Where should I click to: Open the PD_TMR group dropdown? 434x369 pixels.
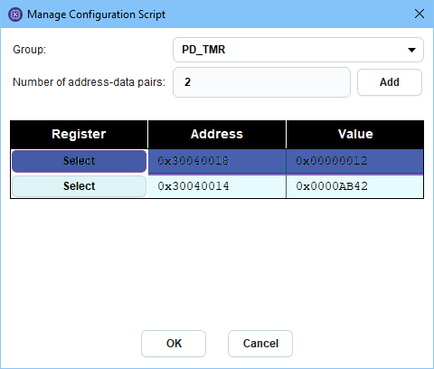(x=298, y=50)
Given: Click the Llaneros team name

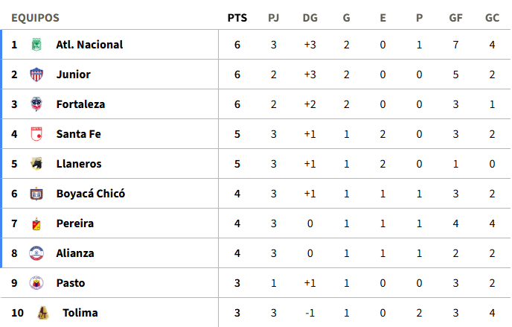Looking at the screenshot, I should pyautogui.click(x=79, y=164).
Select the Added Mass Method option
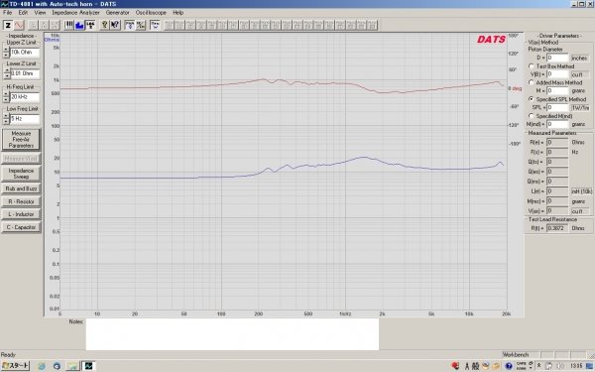This screenshot has width=595, height=372. [532, 82]
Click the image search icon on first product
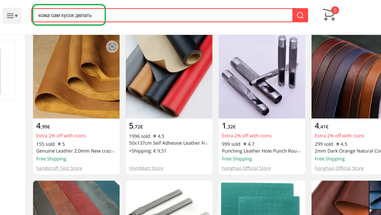Image resolution: width=381 pixels, height=215 pixels. pyautogui.click(x=112, y=47)
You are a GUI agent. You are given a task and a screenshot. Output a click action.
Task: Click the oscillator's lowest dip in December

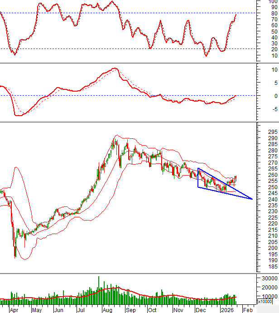207,56
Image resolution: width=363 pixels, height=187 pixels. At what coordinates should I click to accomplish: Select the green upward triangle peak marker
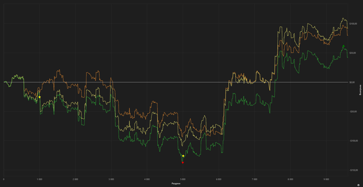click(343, 46)
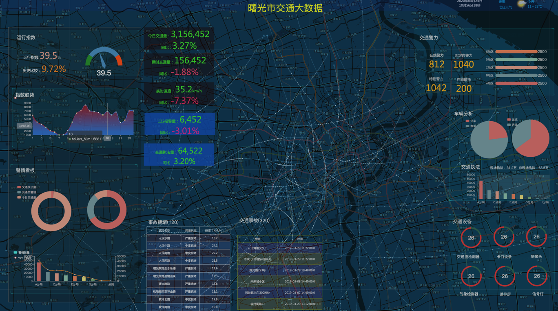Click the 诱导屏 ring gauge
This screenshot has width=558, height=311.
coord(504,276)
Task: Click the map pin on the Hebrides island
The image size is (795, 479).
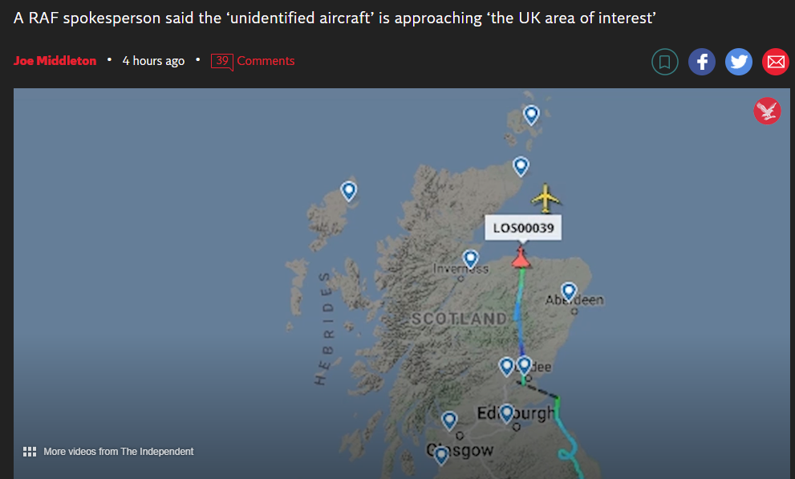Action: coord(349,190)
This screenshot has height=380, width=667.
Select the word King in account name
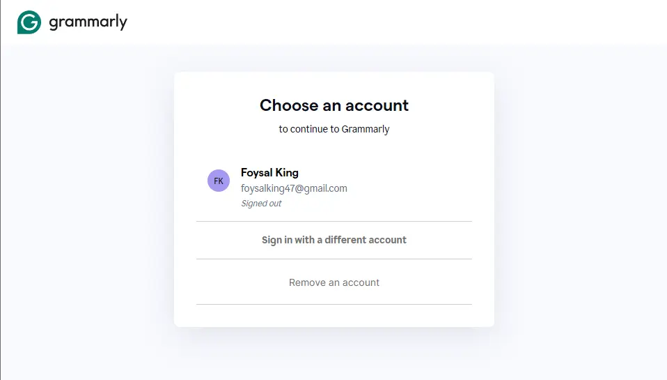coord(287,173)
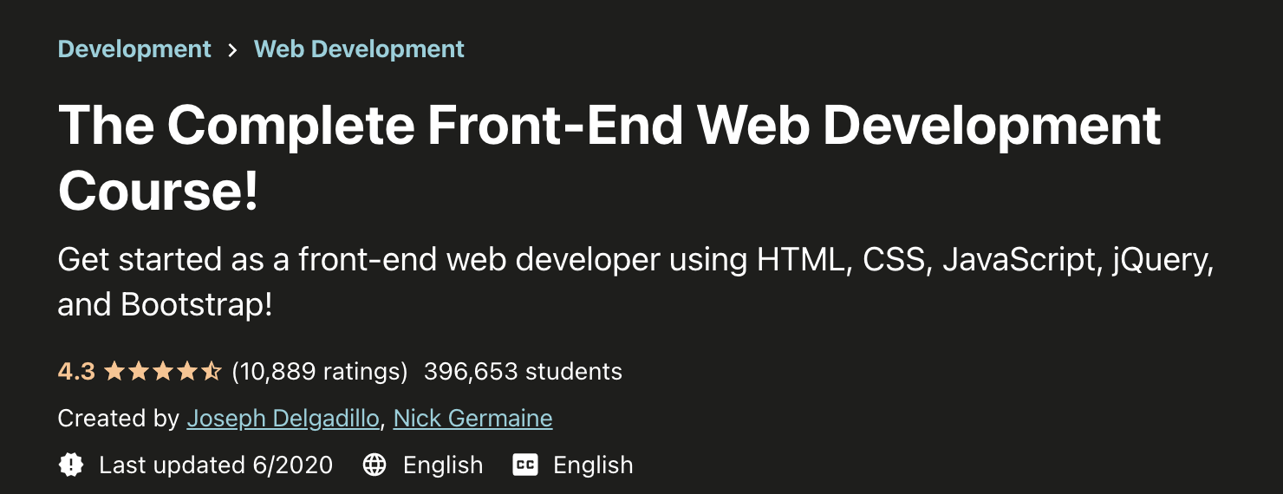Image resolution: width=1283 pixels, height=494 pixels.
Task: Click the last updated badge icon
Action: pyautogui.click(x=71, y=465)
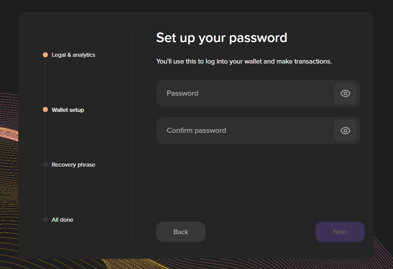Toggle the eye icon on Confirm password
This screenshot has width=393, height=269.
pyautogui.click(x=345, y=130)
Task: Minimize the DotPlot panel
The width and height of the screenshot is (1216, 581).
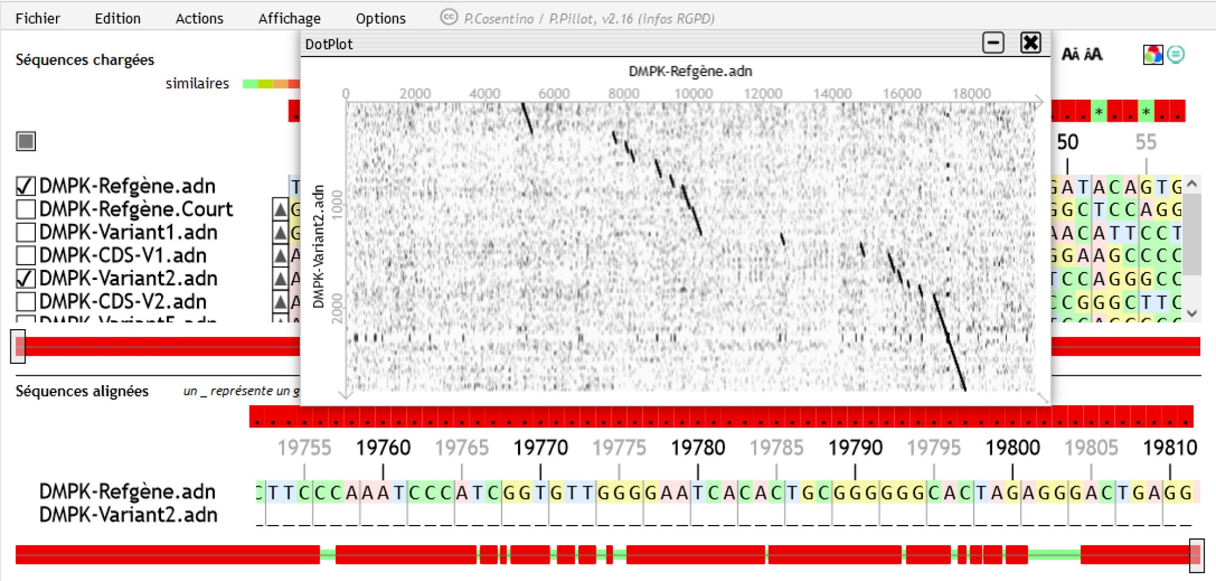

### PROBLEM REQUIREMENTS
Please return, exactly and with pictures omitted, the lines from the line holding "This screenshot has height=380, width=667." through the end of the data above, inclusive.

### SOLUTION FOR THIS PROBLEM
This screenshot has height=380, width=667.
Select the word King in account name
coord(287,173)
Image resolution: width=1283 pixels, height=494 pixels.
Task: Click the last updated badge icon
Action: pyautogui.click(x=71, y=465)
Toggle the eye icon on Confirm password
This screenshot has width=393, height=269.
pyautogui.click(x=345, y=130)
Task: Minimize the DotPlot panel
The width and height of the screenshot is (1216, 581).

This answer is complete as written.